Jiang’s achievements include government and economic reform. He cut many People’s Republic of China (PRC) central government ministries, pushing reform downstream to the provincial level. With Premier Zhu Rongji he had the herculean task of getting China’s fractious, protectionist localities to “join” some semblance of a “China Trade Organization” so that the PRC would be able to join the WTO in 2001.

As Deng faded, Jiang became top leader. China’s rapid economic growth and heavy foreign investment resumed and China resumed its place in the world as the shock of the massacres around Tiananmen Square faded. Jiang brought capitalists into the Chinese Communist Party. Many Chinese workers were able to obtain title to their apartments once held by their employers under the old work unit system. In the mid and late 1990s, people turned to enjoying renewed rapid economic growth, seemingly setting aside as futile the ideals of 1989. Students at home and abroad were mostly forgiven for 1989 if they kept their mouths shut; the working people who had supported them were more likely to be punished in the Tiananmen aftermath. As the Party gradually loosened up, in 1998 some hoped for liberalization—a “Beijing Spring.” But it was not to be.
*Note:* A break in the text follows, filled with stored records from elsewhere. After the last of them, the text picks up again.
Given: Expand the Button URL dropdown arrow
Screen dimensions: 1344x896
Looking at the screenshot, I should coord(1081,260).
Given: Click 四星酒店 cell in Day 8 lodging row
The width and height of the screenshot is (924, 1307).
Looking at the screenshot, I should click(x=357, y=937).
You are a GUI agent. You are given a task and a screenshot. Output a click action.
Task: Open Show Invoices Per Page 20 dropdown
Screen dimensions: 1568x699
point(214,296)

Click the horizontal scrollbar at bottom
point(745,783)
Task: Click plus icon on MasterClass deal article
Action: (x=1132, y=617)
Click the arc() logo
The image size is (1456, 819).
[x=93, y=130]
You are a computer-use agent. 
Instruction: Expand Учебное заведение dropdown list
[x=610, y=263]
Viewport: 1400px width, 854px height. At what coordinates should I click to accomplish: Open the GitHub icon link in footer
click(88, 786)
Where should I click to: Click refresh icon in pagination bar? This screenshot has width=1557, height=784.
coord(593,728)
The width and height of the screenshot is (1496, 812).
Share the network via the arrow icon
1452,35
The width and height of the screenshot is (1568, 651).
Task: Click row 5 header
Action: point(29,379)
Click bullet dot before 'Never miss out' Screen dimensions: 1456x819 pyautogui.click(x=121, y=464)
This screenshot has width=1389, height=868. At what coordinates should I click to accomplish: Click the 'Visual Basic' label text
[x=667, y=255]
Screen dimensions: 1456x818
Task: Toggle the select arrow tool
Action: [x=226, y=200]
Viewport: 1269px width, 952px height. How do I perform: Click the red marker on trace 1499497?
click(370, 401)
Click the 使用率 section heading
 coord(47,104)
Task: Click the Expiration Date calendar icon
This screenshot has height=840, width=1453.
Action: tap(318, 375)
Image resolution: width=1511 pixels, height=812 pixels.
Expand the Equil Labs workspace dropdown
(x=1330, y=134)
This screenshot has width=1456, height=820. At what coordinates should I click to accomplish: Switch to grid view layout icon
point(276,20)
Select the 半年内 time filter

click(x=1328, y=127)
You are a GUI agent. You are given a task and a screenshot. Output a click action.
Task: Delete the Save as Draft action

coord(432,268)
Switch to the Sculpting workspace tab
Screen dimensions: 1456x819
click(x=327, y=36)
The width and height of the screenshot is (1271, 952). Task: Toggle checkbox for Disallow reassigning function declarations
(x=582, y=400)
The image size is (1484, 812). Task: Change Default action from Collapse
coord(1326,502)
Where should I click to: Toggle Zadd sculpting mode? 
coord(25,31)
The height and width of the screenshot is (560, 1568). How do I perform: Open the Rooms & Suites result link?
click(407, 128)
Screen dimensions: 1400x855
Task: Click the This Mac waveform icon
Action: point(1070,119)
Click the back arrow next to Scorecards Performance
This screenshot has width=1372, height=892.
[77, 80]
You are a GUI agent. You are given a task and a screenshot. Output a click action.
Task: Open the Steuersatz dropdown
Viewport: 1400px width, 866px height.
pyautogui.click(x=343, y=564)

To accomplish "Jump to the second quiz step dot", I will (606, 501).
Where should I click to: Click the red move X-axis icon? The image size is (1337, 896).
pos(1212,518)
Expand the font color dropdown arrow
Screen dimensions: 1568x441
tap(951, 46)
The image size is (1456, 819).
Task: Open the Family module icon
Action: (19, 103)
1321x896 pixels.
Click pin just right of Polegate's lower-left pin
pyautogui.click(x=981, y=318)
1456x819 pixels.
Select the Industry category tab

Despite university reform to strengthen Party control and increasingly restrictive Internet regulations, the last years of Jiang’s Party chairmanship were the most open the country had seen in the last two decades. Successor Hu Jintao’s first year brought a sharp tightening. The decade of Hu continued tightening like a series of waves steadily getting higher until the advent of Xi, when things got much tighter. After all, it is the Party’s job to regulate society in China’s people’s democratic dictatorship.

In 1997, the US-China Business Council, which I had the honor of leading, held a very upscale banquet at the Waldorf Astoria in New York City for about a hundred U.S. CEOs, to welcome Jiang Zemin and his delegation. We made it pretty snazzy, and one of its features was live background music throughout the evening.

To perform that music, I invited my brother, the late Richard Kapp, to put together a string quartet from among the members of the Philharmonia Virtuosi of New York, the well-known chamber group that he established and conducted. Knowing my brother and his musicianship well, I knew that the music would be of high quality and appropriate to the occasion—one less thing to worry about.

During dinner, since I had seated myself at the head table, I remarked to Jiang Zemin that the music in the background was being performed by musicians under the leadership of my brother. Jiang said something to the effect of, “Let’s go over and greet them.” So over we went. Warm greetings all around.

Jiang started a chat with the first violinist in that night’s quartet, concertmistress of the Philharmonia Virtuosi and Dick’s favorite violinist, a Ukrainian Jewish emigré, perhaps in her fifties, with flaming red hair of uncertain, provenance.

“Where are you from?” Jiang asked. “Ukraine,” she replied.

Brief silence.

“Do you remember the old Sino-Soviet Friendship Songs?” Jiang asked.

“Do I ever!” (or words to that effect), she said.

And so, while myriad CEO mouths hung open, the President of China belted out Sino-Soviet Friendship Songs, accompanied by a brilliant American immigrant violinist from a world she and President Jiang had once shared.